Entre 2015 et 2024, la société zambienne Lusaka Water and Sanitation Company (LWSC) a utilisé un crédit IDA de la Banque mondiale de 65 millions de USD — auxquels s'ajoutent 3,5 millions de USD de contrepartie du gouvernement zambien et 390 000 USD d'assistance technique du Global Water Security & Sanitation Partnership — pour réhabiliter et étendre les infrastructures d'égouts dans les bassins prioritaires de Lusaka, y compris les bassins de Manchinchi et de Ngwerere desservant les zones périurbaines denses de la ville.
Le projet a ajouté plus de 2 200 nouveaux branchements d'égout domestiques, réhabilité ou construit 117 km de réseaux d'égouts, construit 3 500 installations d'assainissement sur site améliorées, et édifié la station de traitement des boues de vidange de Manchinchi, qui a donné à 264 000 personnes accès à une gestion améliorée des boues de vidange.
Le projet a dépassé ses propres objectifs : plus de 345 000 habitants (contre un objectif de 305 000) ont obtenu accès à un assainissement amélioré, dont la moitié des femmes. La réactivité de l'exploitant s'est également nettement améliorée : la part des plaintes pour obstruction d'égout résolues en 48 heures est passée de 28 % à 100 %.

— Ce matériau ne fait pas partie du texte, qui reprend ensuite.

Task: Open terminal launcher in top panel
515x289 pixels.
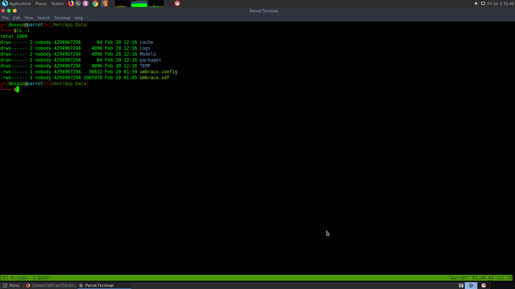Action: [78, 3]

Le projet s'inscrit dans le programme plus large, et toujours en expansion, d'assainissement de Lusaka en Zambie (un effort estimé à 300 millions de USD cofinancé par la Banque mondiale, la Banque africaine de développement, l'UE et la KfW). Même à sa propre échelle, le projet d'assainissement de Lusaka n'a touché qu'environ un sixième des quelque 2,2 millions d'habitants du district de Lusaka, et son propre plan d'action de réinstallation reconnaît un empiètement des travaux sur des terrains périurbains — jardins potagers et murs de clôture — utilisés de manière informelle par les riverains le long du corridor des travaux. De vastes quartiers informels ailleurs dans la ville restent largement en dehors du réseau réhabilité, ce qui souligne qu'il s'agit d'une réponse bien exécutée mais partielle au déficit d'assainissement de Lusaka, et non d'une solution à l'échelle de la ville.